Wide Area Networks

- Overview

In its simplest form, a wide area network (WAN) is a collection of local area networks (LANs) or other networks that communicate with each other. A WAN is essentially a network of networks, and the Internet is the world's largest WAN.

A WAN is a computer network that connects multiple locations over a large geographic area, such as a city, country, or even the entire world. A WAN is made up of smaller networks, such as LANs, that allow devices in different locations to communicate with each other.

Businesses and governments use WANs to connect offices, data centers, and other sites that are far apart. They provide organizations with important functions such as resource sharing, data exchange, and centralized application access.

The Internet is the world's largest WAN, made up of many interconnected international networks. Your modem uses its WAN port to send and receive information over the Internet.

- How Did WANs Begin?

The first known wide area network was created by the United States Air Force in the late 1950s to connect sites in the Semi-Automatic Ground Environment (SAGE) radar defense system. A vast network of dedicated telephone lines, phones, and modems connected these sites together.

The foundation of the IP-based Internet began with the Advanced Research Projects Agency Network (ARPANET), the first wide area packet switching network with distributed control and the first to implement the TCP/IP protocol suite.

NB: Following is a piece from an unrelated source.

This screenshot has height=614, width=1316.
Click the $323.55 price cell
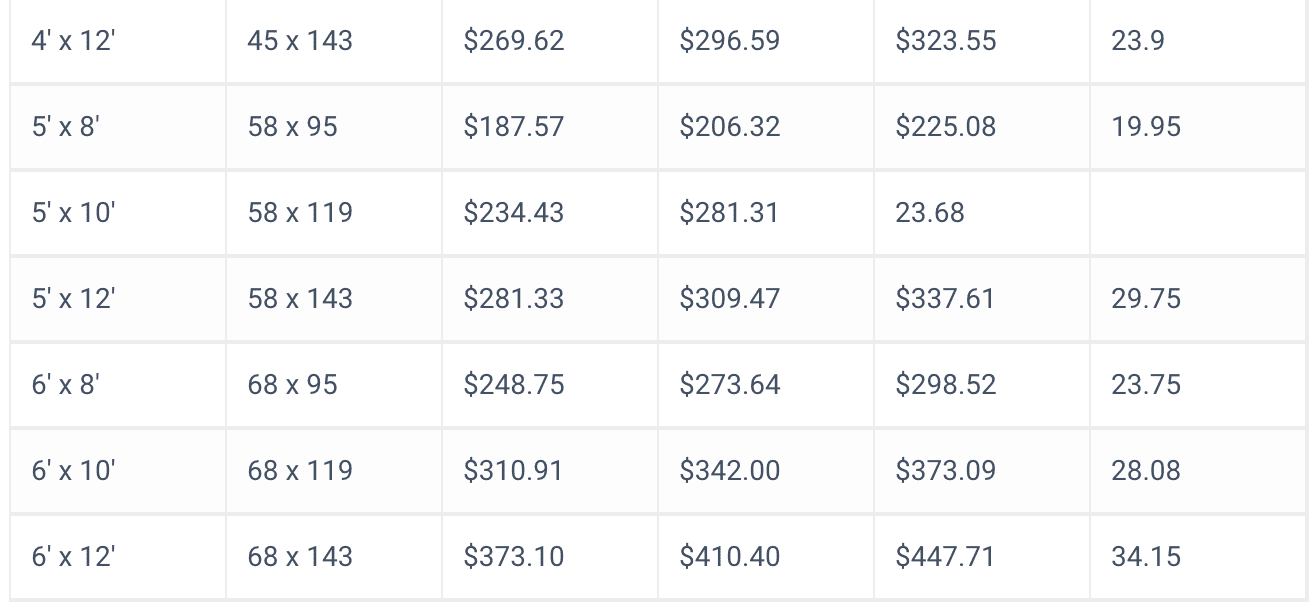946,41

ARPANET initially connected the University of California, Los Angeles (UCLA), Stanford Research Institute (now SRI International), the University of California, Santa Barbara (UCSB), and the University of Utah.

- Traditional WANs

A wide area network (WAN) is a telecommunications network that extends over a large geographical distance for the primary purpose of computer networking. WANs are often established with leased telecommunication circuits. Business, education and government entities use WANs to relay data to staff, students, clients, buyers, and suppliers from various locations across the world. In essence, this mode of telecommunication allows a business to effectively carry out its daily function regardless of location. 

Many technologies are available for WAN links. Examples include circuit-switched telephone lines, radio wave transmission, and optical fiber. New developments in technologies have successively increased transmission rates. However, the traditional WAN function was to connect users at the branch or campus to applications hosted on servers in the data center. This doesn't work in a cloud-centric world.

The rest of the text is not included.